概要
- ビットコインと主要アルトコインは最近の短期的な反発の試みにもかかわらず、売り圧力に阻まれ年末のラリーへの期待が弱まっていると伝えた。
- 現物ビットコインETFから6億3480万ドル規模の純流出が発生し、機関投資家も慎重な姿勢を維持していると明かした。
- 主要なテクニカルのサポートラインとレジスタンスラインがはっきりしてきたため、短期的に方向感のないボラティリティ相場が続く可能性が高いと伝えた。

ビットコイン(BTC)と主要アルトコインは短期的な反発を試みたが、高値付近で売り圧力に阻まれ、年末ラリーへの期待がやや弱まっている。テクニカル指標では主要なサポートラインとレジスタンスラインが明確になり、市場は様子見の局面に入っているようだ。
17日(現地時間)のコインテレグラフによると、ビットコインは日中に9万ドル台を回復したが、売り勢に押されて上昇分を吐き出した。ビットコインは現在8万5969ドル台で取引されている。パサイド・インベスターのデータによれば、今週に入って現物ビットコインの上場投資信託(ETF)からは総額6億3480万ドル規模の純流出が発生し、機関投資家の慎重な姿勢が続いている。
オンチェーン分析家のモレノディブイ(MorenoDV_)は、非アクティブコインとマイニングの保有量を除いた平均買付単価を意味する「トゥルー・マーケット・ミーン(TMM)」を心理的基準線に指摘した。現在のTMMは8万1500ドル水準で、該当区間が崩れるとビットコインは中期的に追加の下落圧力を受ける可能性があると分析した。一方、グレースケールはマクロ環境の改善と米国の規制明確化を根拠に、2026年上半期にビットコインが史上最高値を更新する可能性を維持している。
テクニカル面ではビットコインは8万4000ドル台が短期の主要サポートラインと見なされる。該当区間が崩れると8万600ドルから7万3777ドルのレンジまで調整する可能性があると分析されている。逆に9万37ドル水準の20日移動平均線を回復すれば、9万4589ドルと10万ドルへの再挑戦が取りざたされる。
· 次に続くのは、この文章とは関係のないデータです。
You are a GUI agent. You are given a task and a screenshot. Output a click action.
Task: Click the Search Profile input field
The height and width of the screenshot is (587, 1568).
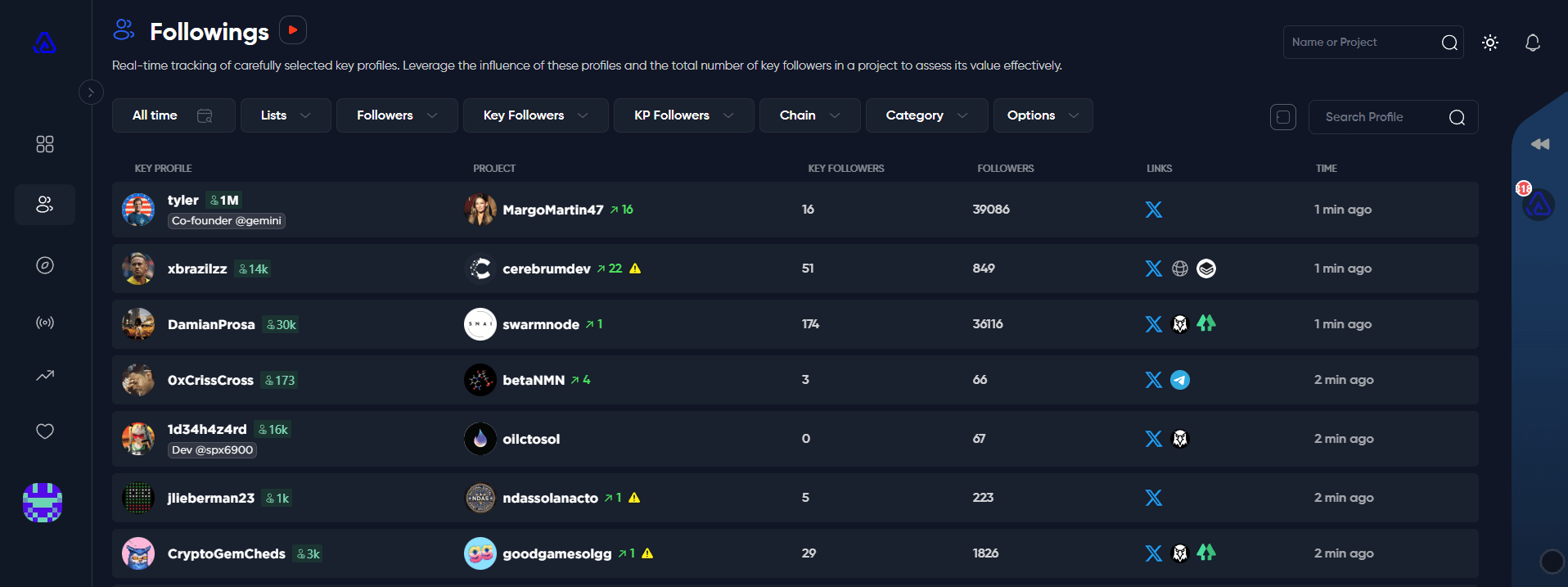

イーサリアム(ETH)は2960ドル付近で反発を試みたが、3066ドル台で抵抗を受けた。2716ドルと2623ドルのレンジが主要な下方サポートとされ、トレンド転換には3350ドルの突破が必要だという評価だ。バイナンスコイン(BNB)は840ドル付近でのサポートの可否が鍵で、791ドルを割り込めば追加下落の可能性が示唆される。
リップル(XRP)は下降チャネルの下限と1ドル61セントのレンジでサポートの試験が続いている。反発した場合は2ドル03セントと2ドル18セントのレンジで売り圧力が予想される。ソラナ(SOL)は122ドル付近で弱含みが続いており、110ドルと95ドルのレンジが主要サポートとして言及されている。
ドージコイン(DOGE)とカルダノ(ADA)も弱含みが続いている。ドージコインは13セントラインを割って以降、反発の試みは限定的だが、相対力指数(RSI)上では売り圧力はやや鈍化している様子だ。カルダノは37セントのサポートが崩れると32セントと27セントまで調整する可能性が取りざたされる。
ビットコインキャッシュ(BCH)は534ドル台で反発したが、558ドル上方突破の可否が鍵だ。ハイパーリキッド(HYPE)は30ドル26セント付近で抵抗を受けており、チェーンリンク(LINK)は10ドル94セントのサポートを守れるかが短期の流れを左右するとみられる。
市場全体ではビットコインとアルトコインのいずれも短期的な反発が高値での売りに阻まれる流れが繰り返されている点に注目している。ETFの資金フローと技術的な抵抗ゾーンを考慮すると、年末まで方向感のないボラティリティ相場が続く可能性が高いという評価が出ている。